José Saramago é capa da última revista Bravo!

A revista brasileira Bravo! deste mês de agosto traz Saramago como reportagem principal. A publicação aborda a chegada ao Brasil do ensaio “Da Estátua à Pedra” e dedica oito páginas ao escritor português. 

As imagens que ilustram o artigo são do fotógrafo português João Francisco Vilhena e o texto do jornalista brasileiro Ricardo Viel.

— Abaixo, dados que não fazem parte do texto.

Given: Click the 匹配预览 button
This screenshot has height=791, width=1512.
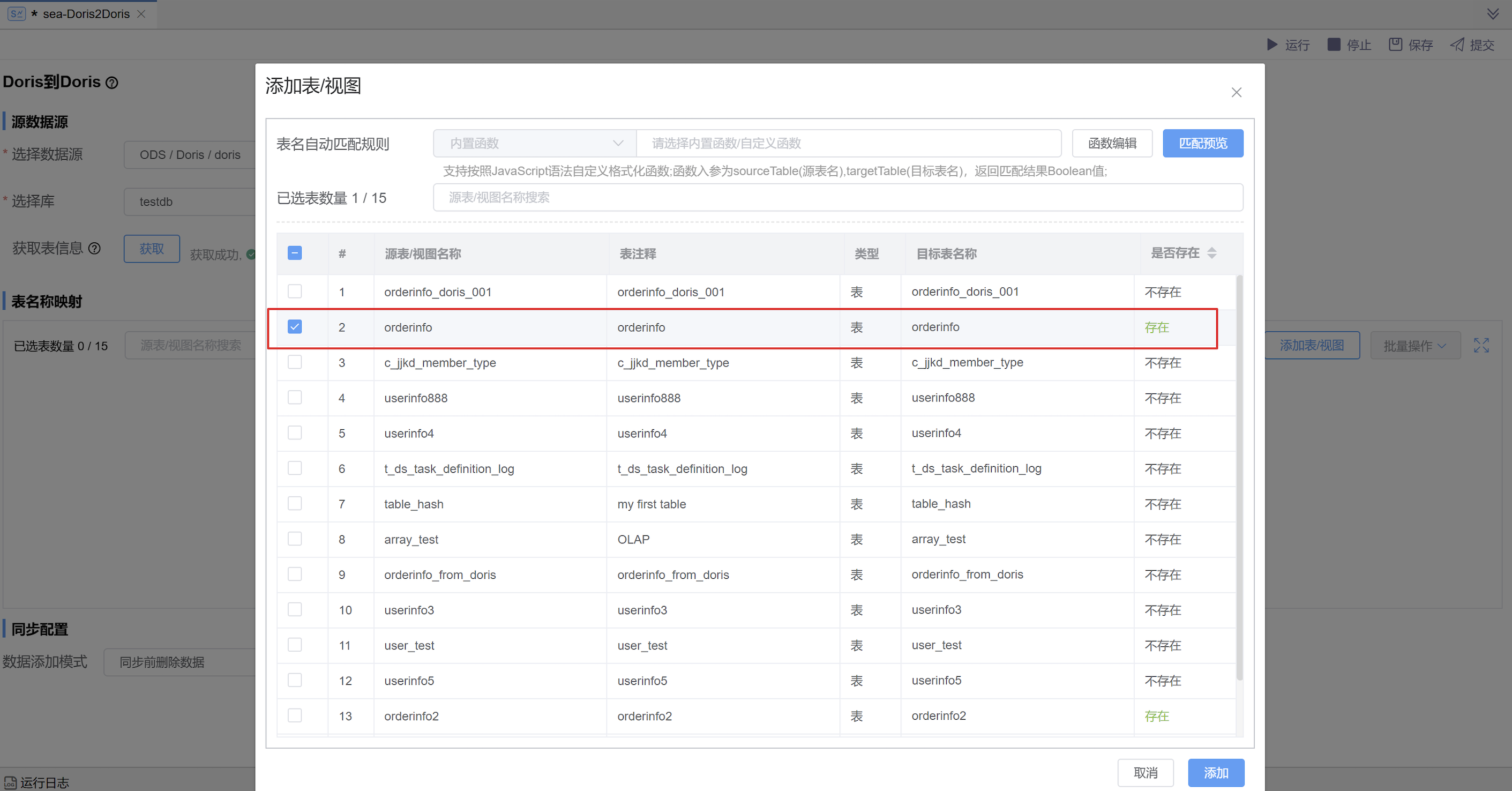Looking at the screenshot, I should [x=1203, y=143].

A edição de número 192 será a última da Bravo!. Depois de quase 17 anos a revista será “descontinuada”, como anunciou a editora Abril no começo do mês. Segundo a empresa, a publicação, que tem uma tiragem de cerca de 30 mil exemplares mensais, nos últimos anos tem dado prejuízo. 

O editor da Bravo!, Armando Antenore, publicou uma emotiva carta de despedida na última edição da revista. Nela, José Saramago e o avô Jerónimo são mencionados.

Leia a carta do editor:

A Flip e demais festas literárias que se espalham pelo Brasil são a prova: escrever com desenvoltura e originalidade não significa necessariamente ter aptidão para dar conferências, mediar debates ou mesmo jogar conversa fora num boteco. Nem todos os romancistas, poetas e contistas dominam a narrativa oral. O português José Saramago certamente não pertencia à turma dos ruins de papo. Em geral, quando decidia enfrentar uma palestra ou entrevista, assumia contornos de Sherazade e discorria sobre inúmeros temas de maneira hipnótica. Quem o escutava saía da experiência quase sempre maravilhado. Como mostra a reportagem que ganhou a capa desta edição, Saramago discursou para uma seleta plateia de intelectuais na primavera de 1998, em Turim.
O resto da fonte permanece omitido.